# Averaged Perceptron

This is for a homework assignment for Mans Hulden's Machine Learning and Linguistics Course Fall 2017. It is part of the CLASIC program (computational linguistics) at CU Boulder, an interdisciplinary program housed in the Computer Science Dept and the Linguistics Dept.

Introduction:<br>
The perceptron is an artificial neuron capable of linear classification. The data are restaurant reviews from three types of restaurants, Mexican, Italian, and Chinese. Our task is to classify which type of restaurant each review comes from. The features have already been extracted beforehand. This notebook includes the training and testing of this perceptron restaurant classifier.<br>
Many of these operations could be done with packages like Numpy, and I could have used one of many well-made packages for training classifiers, but the aim of this project is to write, train, and test this algorithm from scratch. The only module imported is <i>random</i>.
<br><br>
Results:<br>
With weight averaging implemented, the classifier performs around 89% accuracy and takes around 8-14 iterations to train. This is roughly a 1 percent improvement from the non-averaged perceptron before.<br>
The dev set is used here to avoid overfitting the model to the training set. However, accuracy on the dev set seemed to increase with each iteration. Perhaps this would change if we had a larger training set.<br><br>
Accuracy: 89%

In [1]:
import random

# ETL

In [2]:
# Load the Training Data
train_raw = [line.strip() for line in open('./data/hw3data/restaurant_train.txt')]

In [3]:
# Load the Testing Data
test_raw = [line.strip() for line in open('./data/hw3data/restaurant_test.txt')]

In [4]:
# Load the Dev Data
dev_raw = [line.strip() for line in open('./data/hw3data/restaurant_dev.txt')]
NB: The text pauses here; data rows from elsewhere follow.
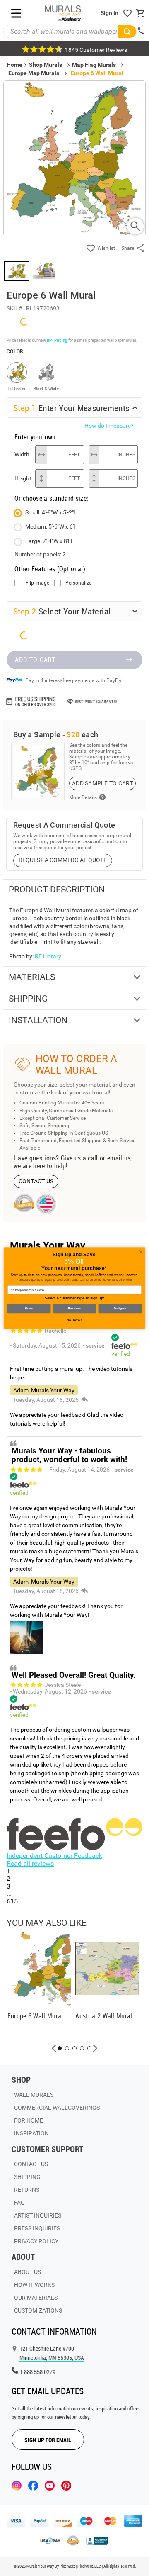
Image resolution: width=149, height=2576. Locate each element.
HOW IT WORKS (34, 2284)
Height (22, 478)
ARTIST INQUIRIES (37, 2215)
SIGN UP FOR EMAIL (47, 2440)
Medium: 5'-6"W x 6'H (51, 526)
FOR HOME (28, 2120)
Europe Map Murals (33, 73)
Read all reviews (30, 1863)
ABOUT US (27, 2272)
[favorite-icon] (127, 13)
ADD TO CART (35, 659)
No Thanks (74, 1320)
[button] (54, 2048)
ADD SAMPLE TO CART (102, 783)
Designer (120, 1308)
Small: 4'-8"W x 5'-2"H (51, 512)
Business (74, 1308)
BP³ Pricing (57, 340)
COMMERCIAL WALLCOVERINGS (57, 2107)
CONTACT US (36, 1181)
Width (21, 454)
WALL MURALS (33, 2094)
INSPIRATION (31, 2133)
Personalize (78, 583)
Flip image (37, 583)
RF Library (48, 956)
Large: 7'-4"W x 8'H (48, 541)
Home (29, 1308)
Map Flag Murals (94, 64)
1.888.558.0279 (37, 2372)
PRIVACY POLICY (36, 2241)
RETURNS (26, 2189)
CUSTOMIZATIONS (38, 2310)
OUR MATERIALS (36, 2297)
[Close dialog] (140, 1251)
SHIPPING (27, 2177)
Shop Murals (45, 64)
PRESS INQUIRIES (37, 2228)
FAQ (19, 2202)
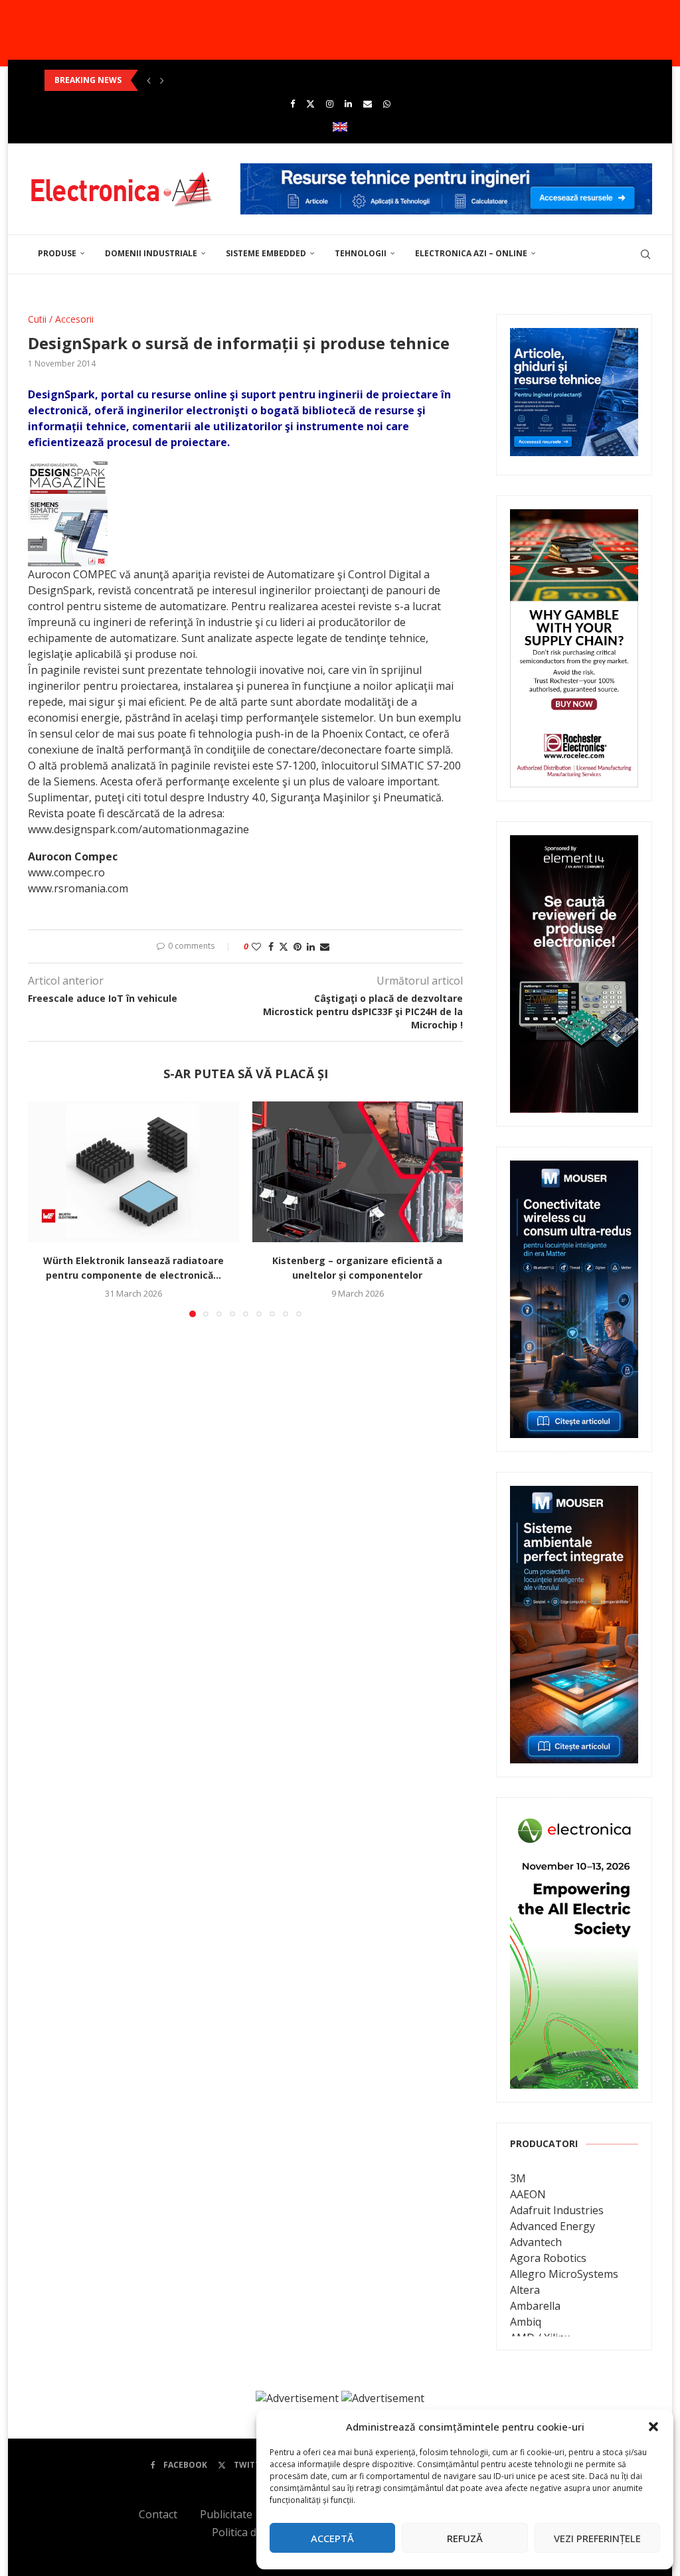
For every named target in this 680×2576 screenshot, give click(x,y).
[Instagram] (329, 104)
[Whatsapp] (386, 104)
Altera (525, 2290)
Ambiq (525, 2321)
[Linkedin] (348, 104)
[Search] (645, 254)
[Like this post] (256, 946)
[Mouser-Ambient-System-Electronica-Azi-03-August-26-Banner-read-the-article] (574, 1495)
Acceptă (332, 2538)
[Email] (367, 104)
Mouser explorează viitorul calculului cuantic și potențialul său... (181, 80)
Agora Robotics (548, 2258)
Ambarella (535, 2305)
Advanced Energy (552, 2226)
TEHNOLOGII (360, 253)
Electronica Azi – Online (471, 253)
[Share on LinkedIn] (311, 946)
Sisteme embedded (266, 253)
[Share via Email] (324, 946)
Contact (158, 2514)
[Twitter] (310, 104)
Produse (57, 253)
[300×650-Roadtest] (574, 844)
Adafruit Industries (557, 2210)
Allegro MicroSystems (564, 2274)
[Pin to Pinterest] (297, 946)
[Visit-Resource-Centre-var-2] (446, 170)
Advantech (536, 2242)
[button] (653, 2426)
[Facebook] (292, 104)
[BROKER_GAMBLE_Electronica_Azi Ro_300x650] (574, 518)
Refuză (465, 2538)
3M (518, 2178)
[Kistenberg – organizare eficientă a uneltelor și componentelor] (357, 1171)
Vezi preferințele (597, 2538)
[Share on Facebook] (271, 946)
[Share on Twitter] (283, 946)
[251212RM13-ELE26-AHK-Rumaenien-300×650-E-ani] (574, 1820)
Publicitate (226, 2514)
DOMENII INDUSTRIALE (151, 253)
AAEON (528, 2194)
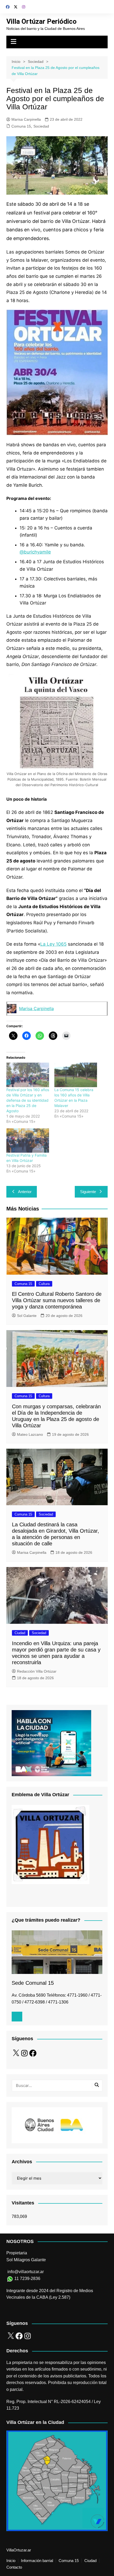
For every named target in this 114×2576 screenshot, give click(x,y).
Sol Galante (27, 1315)
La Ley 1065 (53, 944)
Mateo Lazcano (30, 1434)
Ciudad (20, 1633)
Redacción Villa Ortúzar (36, 1671)
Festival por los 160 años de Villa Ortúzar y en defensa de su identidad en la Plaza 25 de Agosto (27, 1100)
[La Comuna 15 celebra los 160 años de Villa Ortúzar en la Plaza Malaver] (75, 1075)
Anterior (25, 1191)
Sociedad (41, 126)
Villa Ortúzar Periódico (41, 21)
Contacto (14, 2567)
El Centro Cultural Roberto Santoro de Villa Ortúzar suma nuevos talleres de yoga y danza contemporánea (57, 1300)
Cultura (44, 1284)
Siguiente (88, 1191)
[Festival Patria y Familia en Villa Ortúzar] (27, 1140)
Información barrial (37, 2561)
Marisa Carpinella (26, 119)
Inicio (10, 2561)
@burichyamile (35, 552)
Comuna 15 (21, 126)
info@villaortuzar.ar (25, 2271)
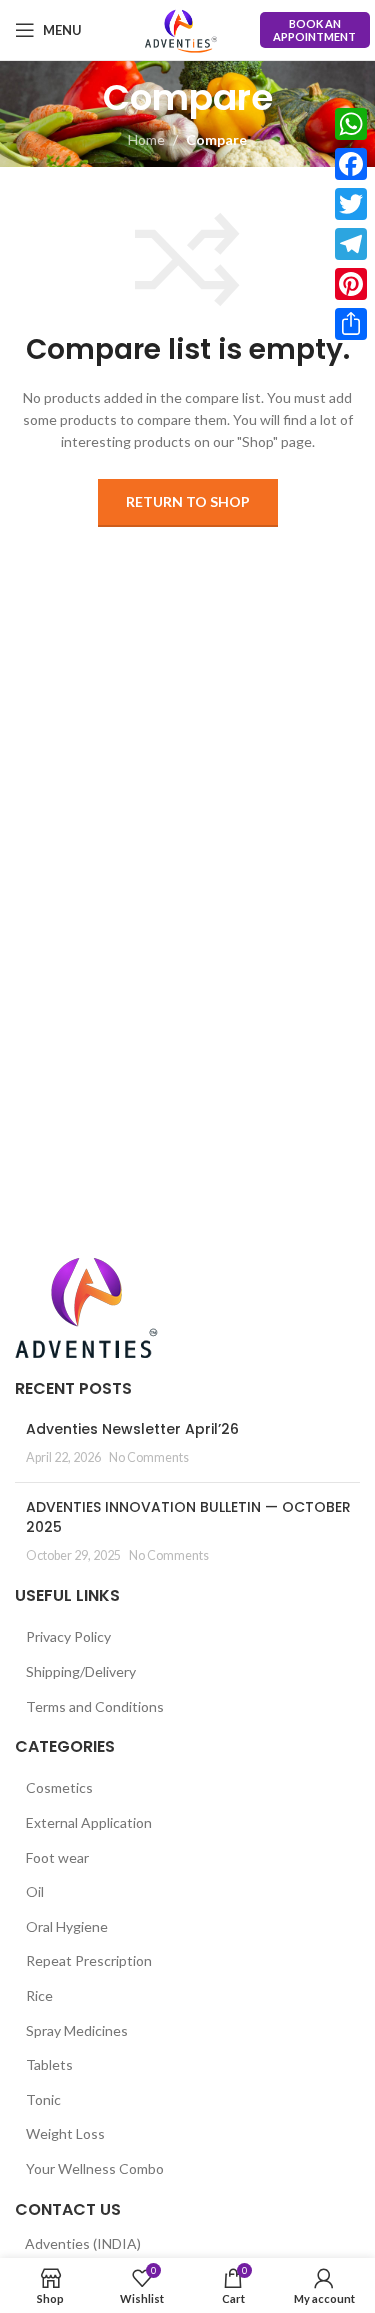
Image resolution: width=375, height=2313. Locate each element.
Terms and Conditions (95, 1706)
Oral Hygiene (67, 1926)
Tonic (43, 2099)
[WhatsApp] (351, 124)
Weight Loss (65, 2133)
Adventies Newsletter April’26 (132, 1429)
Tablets (49, 2064)
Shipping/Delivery (81, 1671)
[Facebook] (351, 164)
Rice (39, 1995)
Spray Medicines (77, 2030)
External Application (89, 1822)
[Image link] (86, 1305)
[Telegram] (351, 244)
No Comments (149, 1457)
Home (146, 139)
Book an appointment (314, 30)
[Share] (351, 324)
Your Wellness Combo (95, 2168)
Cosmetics (59, 1787)
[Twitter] (351, 204)
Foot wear (57, 1857)
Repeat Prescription (89, 1960)
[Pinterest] (351, 284)
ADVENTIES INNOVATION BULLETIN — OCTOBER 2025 (188, 1517)
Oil (35, 1891)
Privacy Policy (68, 1636)
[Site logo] (181, 30)
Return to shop (188, 501)
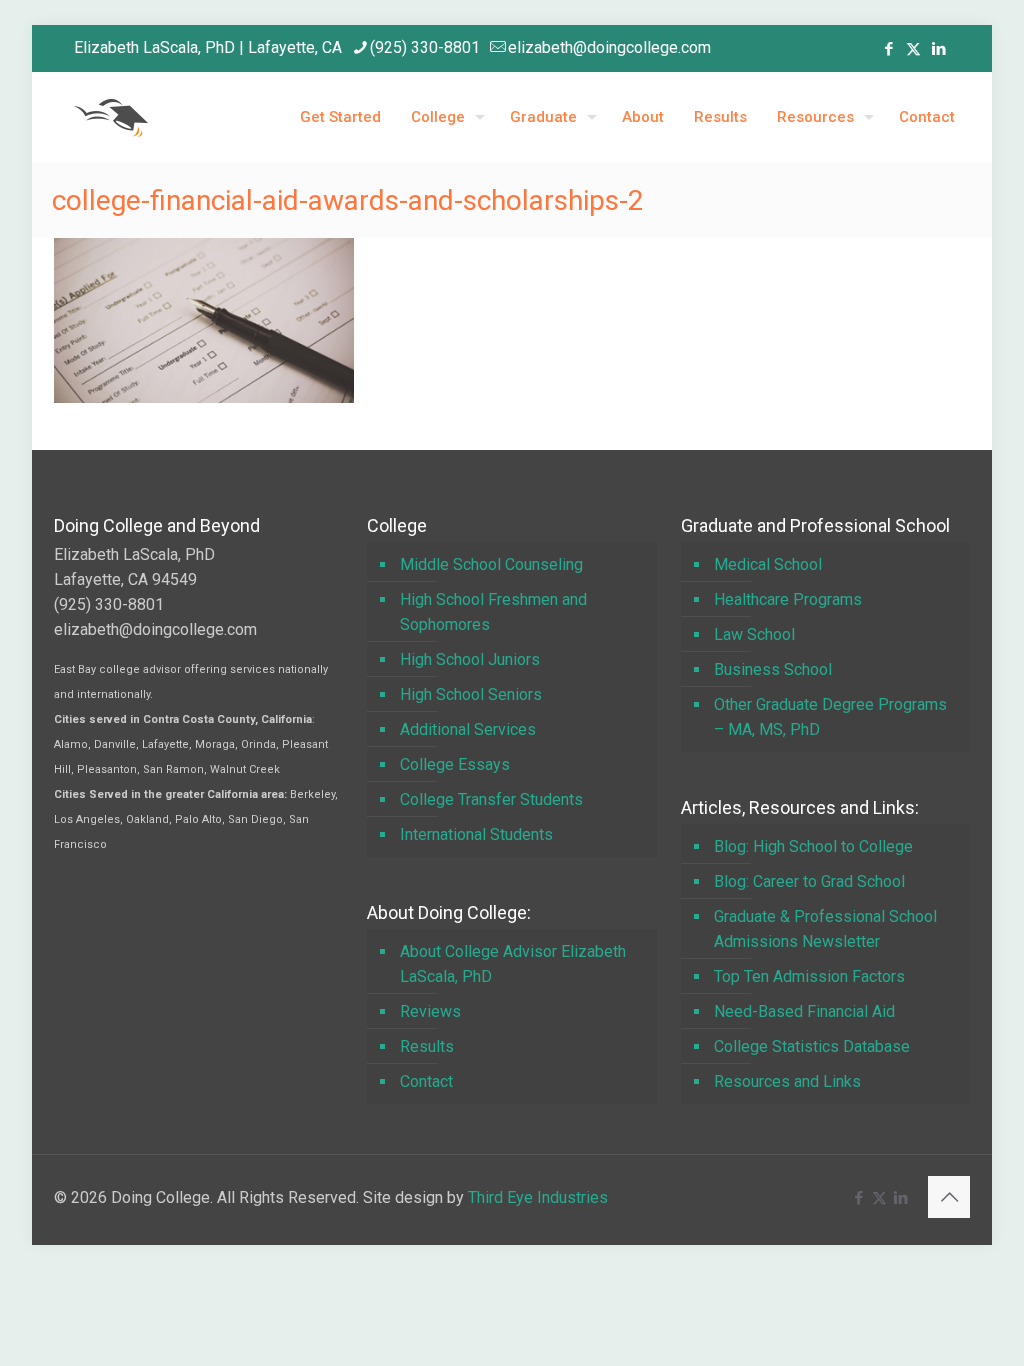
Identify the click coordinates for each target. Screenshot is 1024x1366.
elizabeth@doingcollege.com (609, 47)
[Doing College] (111, 117)
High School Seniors (471, 694)
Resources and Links (787, 1081)
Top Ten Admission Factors (809, 976)
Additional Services (468, 729)
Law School (754, 634)
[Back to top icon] (949, 1197)
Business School (773, 669)
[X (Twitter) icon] (913, 49)
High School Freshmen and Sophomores (493, 612)
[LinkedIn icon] (938, 49)
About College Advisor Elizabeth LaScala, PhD (513, 964)
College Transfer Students (491, 799)
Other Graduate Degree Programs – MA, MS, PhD (830, 717)
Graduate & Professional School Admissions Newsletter (825, 929)
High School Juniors (470, 659)
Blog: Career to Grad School (809, 881)
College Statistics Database (812, 1046)
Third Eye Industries (538, 1197)
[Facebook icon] (888, 49)
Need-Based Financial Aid (804, 1011)
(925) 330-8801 (425, 47)
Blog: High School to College (813, 846)
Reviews (430, 1011)
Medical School (768, 564)
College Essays (455, 764)
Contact (426, 1081)
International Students (476, 834)
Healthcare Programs (788, 599)
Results (427, 1046)
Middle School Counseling (491, 564)
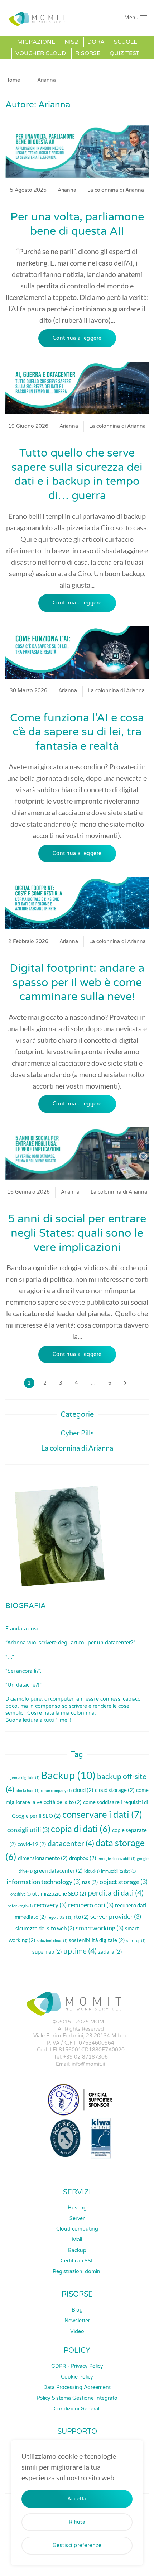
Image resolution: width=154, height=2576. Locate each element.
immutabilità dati (118, 1871)
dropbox (82, 1858)
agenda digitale (23, 1777)
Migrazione (36, 42)
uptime (80, 1950)
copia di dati (81, 1829)
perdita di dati (116, 1892)
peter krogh (20, 1905)
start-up (135, 1940)
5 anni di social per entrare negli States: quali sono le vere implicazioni (77, 1233)
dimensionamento (43, 1858)
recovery (50, 1905)
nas (90, 1882)
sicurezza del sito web (44, 1928)
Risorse (87, 53)
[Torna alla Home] (39, 18)
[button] (135, 18)
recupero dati (91, 1905)
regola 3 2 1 (60, 1917)
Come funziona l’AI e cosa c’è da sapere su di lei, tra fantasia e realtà (77, 732)
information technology (43, 1882)
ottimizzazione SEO (59, 1893)
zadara (110, 1951)
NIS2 (71, 42)
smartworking (100, 1928)
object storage (124, 1882)
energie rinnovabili (116, 1858)
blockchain (27, 1790)
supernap (47, 1951)
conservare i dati (102, 1814)
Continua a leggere (77, 338)
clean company (56, 1790)
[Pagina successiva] (125, 1383)
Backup (68, 1775)
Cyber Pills (77, 1432)
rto (81, 1916)
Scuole (125, 42)
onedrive (20, 1894)
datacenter (71, 1843)
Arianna (67, 190)
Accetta (77, 2499)
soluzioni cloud (52, 1940)
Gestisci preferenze (77, 2545)
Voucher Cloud (40, 53)
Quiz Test (124, 53)
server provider (115, 1916)
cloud (83, 1790)
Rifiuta (77, 2522)
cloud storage (115, 1790)
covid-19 (32, 1844)
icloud (92, 1871)
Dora (96, 42)
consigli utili (28, 1830)
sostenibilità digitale (97, 1940)
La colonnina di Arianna (115, 190)
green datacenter (58, 1870)
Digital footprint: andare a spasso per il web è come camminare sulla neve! (77, 983)
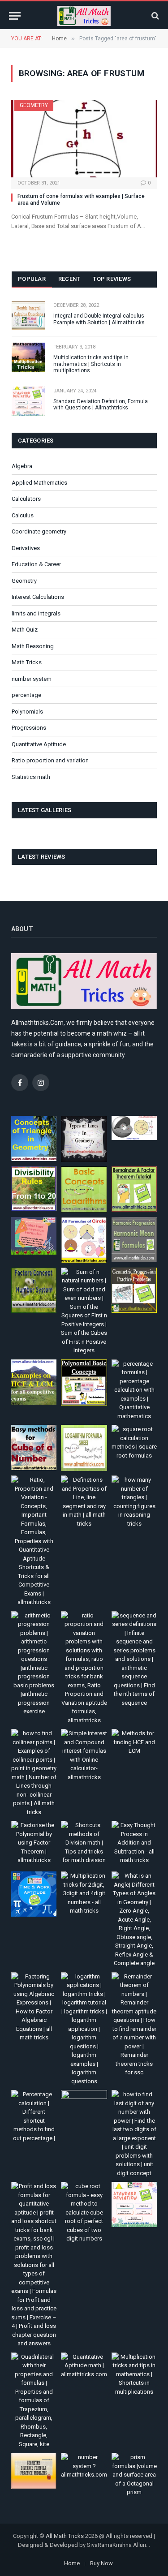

### Vectorize the training data, test data, and dev data

In [5]:
# count of features
feature_count = 9492

# count of classes
class_count = 3

In [6]:
def vectorize_raw_data(raw_dataset, feature_count, class_count):
    """
    Parse a list of feature vectors training_data with correct 
    label first from raw data
    Ex. [[0, [0, 1, 1...]], [1, [1, 1, 0...]], [2, [1, 0, 1...]]]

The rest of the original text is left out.